Chris Bogue: Yeah. Yeah. And people forget cuz I do a lot of funny content on LinkedIn and I do a lot of really high production video on there. And sometimes people don't realize that when I discovered I was good on video, I was not doing comedy. I was on a three year comedy dry spell. And I was selling education technology to universities, I had a quoted a hit.
I wasn't going out there and making jokes on video. I had to sell the PhDs, so I was turning on the video and I was talking about critical thinking. I was talking about their pedagogy. I, I was talking about trends [00:16:00] that I knew other professors in their discipline were talking about.
And it's I don't have a PhD. I was nobody. But all of a sudden I showed up on their phone talking about the things they cared about, and they would take a meeting with me and they'd be like, how long have you been teaching for? And I'm like, oh, I'm not a college professor. But they didn't know.
They didn't know.
Ricky Pearl: I do know about pedagogy.
Chris Bogue: Yeah. Again, and and that's the sales thing. You're a sales guy, so you know, you want the prospect to do most of the talking, I never said, oh, I'm gonna teach you this new pedagogy. I said, why don't you teach me about critical thinking? What you know, is it important?

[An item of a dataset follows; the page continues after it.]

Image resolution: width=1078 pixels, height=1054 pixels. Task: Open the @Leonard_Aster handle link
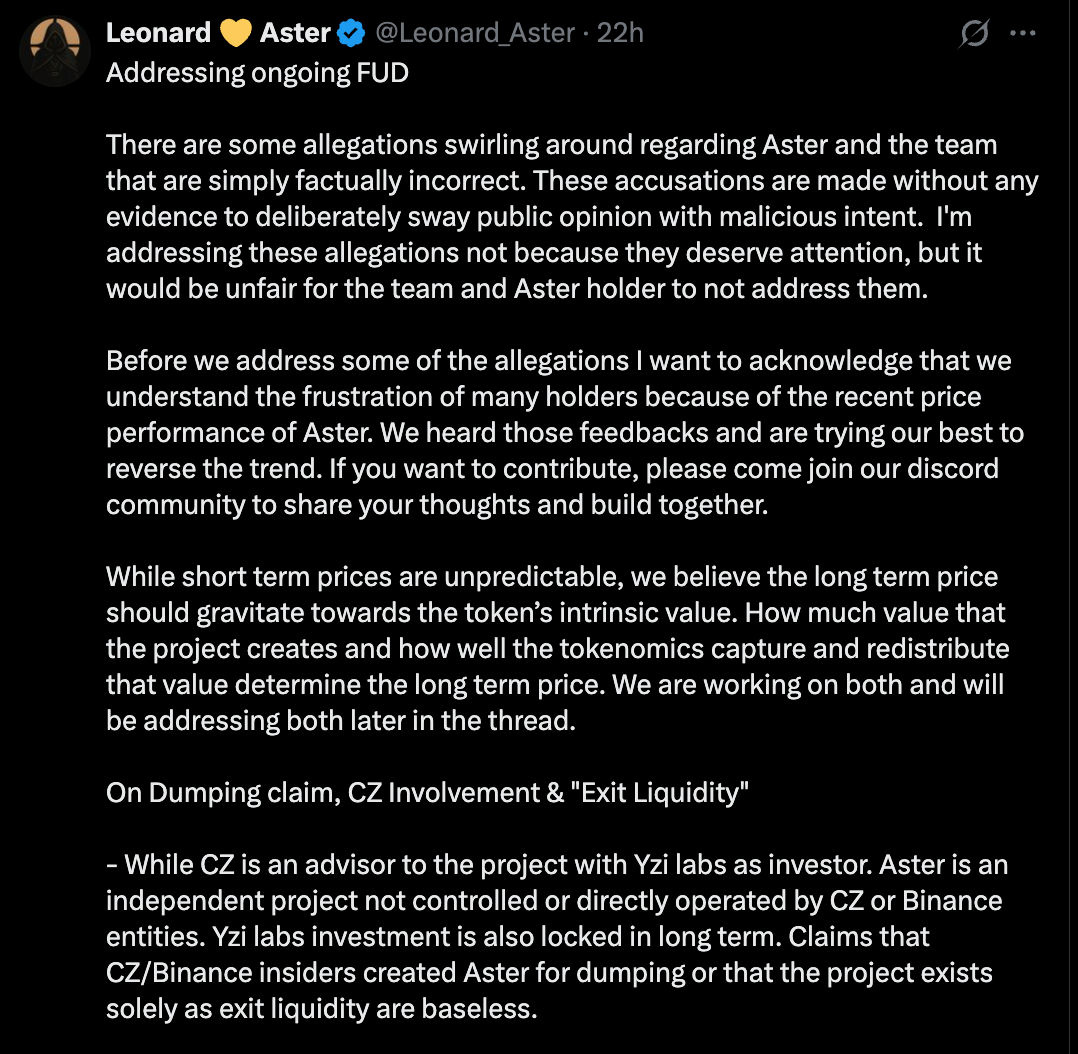tap(475, 33)
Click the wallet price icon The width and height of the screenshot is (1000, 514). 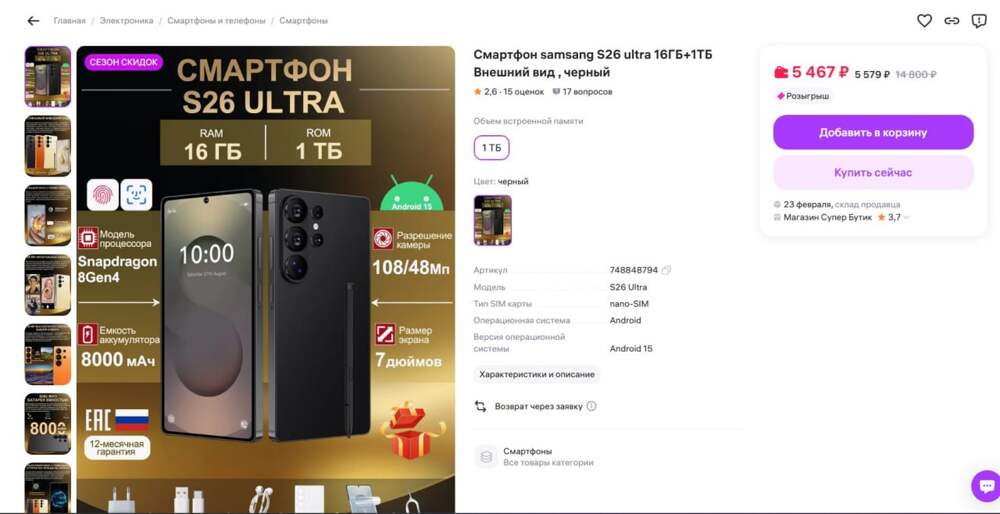(781, 72)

What role does critical thinking play in your class? And I'd go, oh yeah, critical thinking, blah, blah, blah, blah, blah. And I'd go, okay can you tell me about the assignments that practice your students critical thinking? Silence. They just sit there cause they don't have a good answer, and then you play that.
You come in there and go, yeah, of course you've got 500 students. Of course you're not practicing critical thinking. Here's how we do critical thinking with 500 students.
Ricky Pearl: So what you're covering now is interesting to me and it's an important distinction that video is not a sales methodology, like the methodology that you've just described. You were being [00:17:00] provocative, you were doing provocative selling, and maybe leading towards a consultative sell. And video doesn't change that. Video is just a means of communication where you have a great likelihood of influencing the person you're communicating with or them understanding or appreciating your message and it doesn't change the fact that you need to be a great seller, that you need to know to use video to get into multi-threading.
What I think you bringing is just this education and this awareness around how you can use video effectively and where it may even be more effective than text, email, or a phone call, and just giving people some structure to that.
Chris Bogue: Yeah. And this, you know it, I think sales leaders get afraid cuz they think they have to throw out everything they're doing. And I really just use it as like an accelerant. And you think about like, when I was doing that sale, I mean we constantly were changing through new marketing people.
It was new marketing templates all the time. We were in the spam folder. Stuff was sloppy. The personalization was always breaking. And these are people who had been telling my company no for [00:18:00] several years. I had to be pitching people cuz your counts didn't change that much. These were people who had very recently.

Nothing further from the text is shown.